An unset user and an unset read-only flag both default to the insecure value. One workload here trips ECS.20 and ECS.5 at once; fix it at the source in one revision.

How ECS hardening actually worksdeep dive

Most ECS controls resolve to one of three concerns, all evaluated on the latest active revision of the task definition (or the cluster, or the task set). The first is privilege: the user field (ECS.20 for Linux, ECS.21 for Windows), the privileged flag (ECS.4) and pidMode (ECS.3). The second is exposure and integrity: readonlyRootFilesystem (ECS.5) and assignPublicIp on a task set's network configuration (ECS.16). The third is secrets and observability: AWS credential keys in the environment block versus the secrets field (ECS.8), the logConfiguration block (ECS.9) and containerInsights on the cluster (ECS.12).

Task definitions are immutable, so every fix is the same shape: register a new revision with the corrected fields, then redeploy the service so the change takes effect on the next deployment. Registering a revision does not restart running tasks, which is why a green control can lag a still-running insecure task until you redeploy. ECS.5 is reported NOT_APPLICABLE for Windows containers; ECS.20 only evaluates Linux task definitions and ECS.21 only Windows; ECS.16 is the task-set sibling of the service-level public-IP check, because task sets carry their own network configuration during blue-green and external deployments.

The strongest position is preventive.
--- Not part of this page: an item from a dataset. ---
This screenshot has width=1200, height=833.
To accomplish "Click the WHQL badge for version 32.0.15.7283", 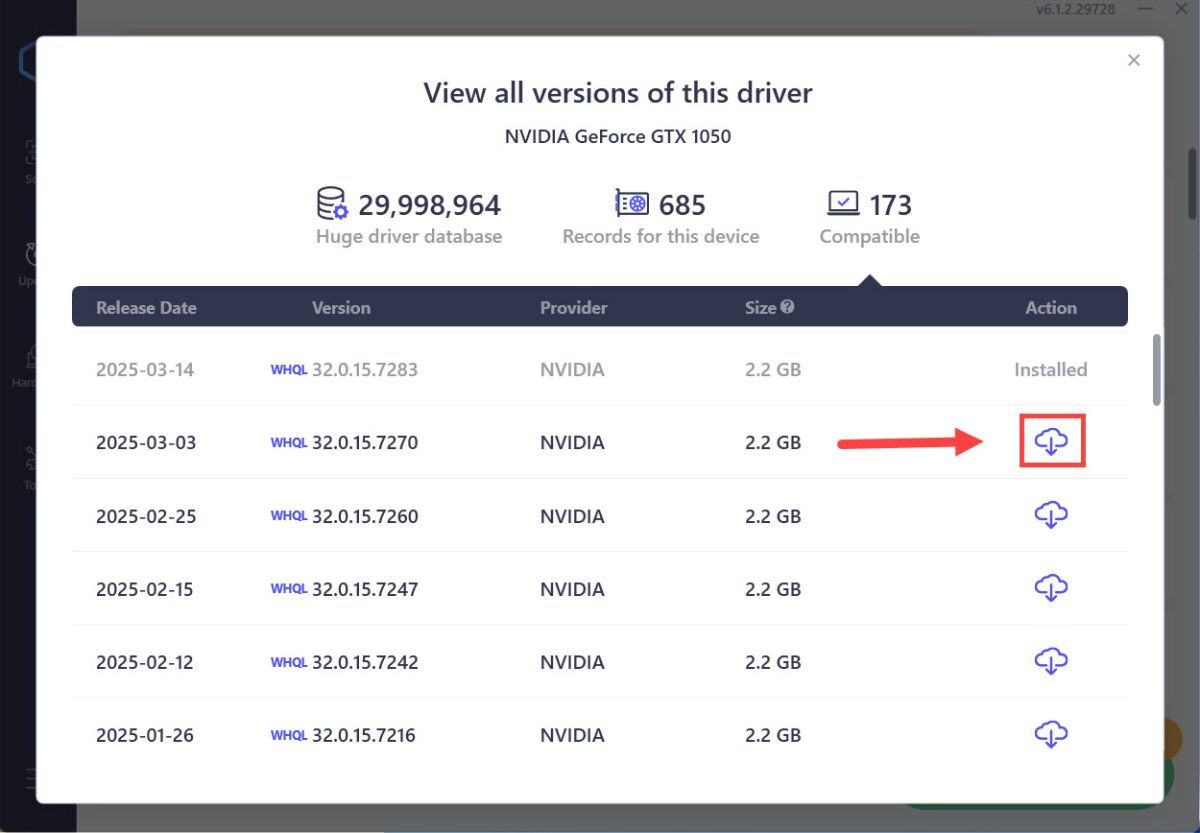I will (x=288, y=369).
ECS.8 in particular needs care: the secrets field pulls a value from Secrets Manager or SSM at launch using the task EXECUTION role (not the task role), so the execution role needs GetSecretValue plus kms:Decrypt if a customer-managed key is used, and any credential that ever sat in the environment block must be rotated, not just relocated. Bake non-root users, read-only filesystems, the secrets pattern, log configuration and Container Insights into a shared task-definition template, and add a CI policy check (cfn-guard, OPA, or an AWS Config conformance rule) that rejects any non-compliant definition before it deploys.

What is the impact of leaving containers unhardened?
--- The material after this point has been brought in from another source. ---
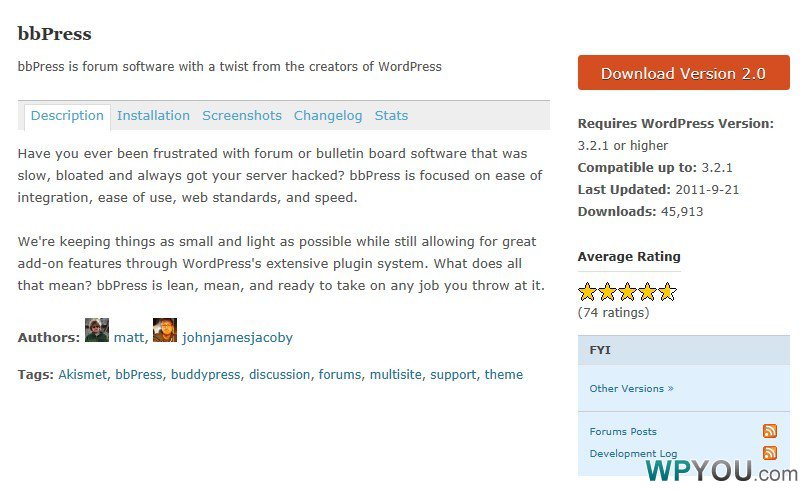Browse plugins tagged buddypress

[x=205, y=375]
The direct impact is a wider blast radius on any compromise. A container running as root, with a writable filesystem, or with the privileged flag or a shared host process namespace, gives an attacker who lands a foothold the tools to escalate, persist, and break out onto the host that runs all your tasks. Read-only filesystems and non-root users remove most of the post-exploitation playbook; isolating the process namespace and dropping privileged keep a single compromised service from reaching the box and its neighbours.

The second-order impact is credential and data exposure. A plaintext AWS key in an environment block is readable by anyone who can describe the task definition and is the single most common root cause of expensive account compromise, with automated scanners finding leaked keys within hours. A task set that assigns public IPs quietly puts a backend on the internet during a blue-green cutover even when the service looks locked down. Each of these is a path from a misconfiguration to a real incident.

There is an observability impact too: a container with no log configuration is a black box when it crashes, and a cluster without Container Insights is one you pay for but cannot see into until an incident forces the question. On the compliance side these controls map to NIST 800-53 access-control, audit-and-accountability and PCI DSS requirements, so an open backlog drags the posture score, surfaces in SOC 2 and PCI assessments, and becomes friction in enterprise procurement, independent of whether any breach ever occurs.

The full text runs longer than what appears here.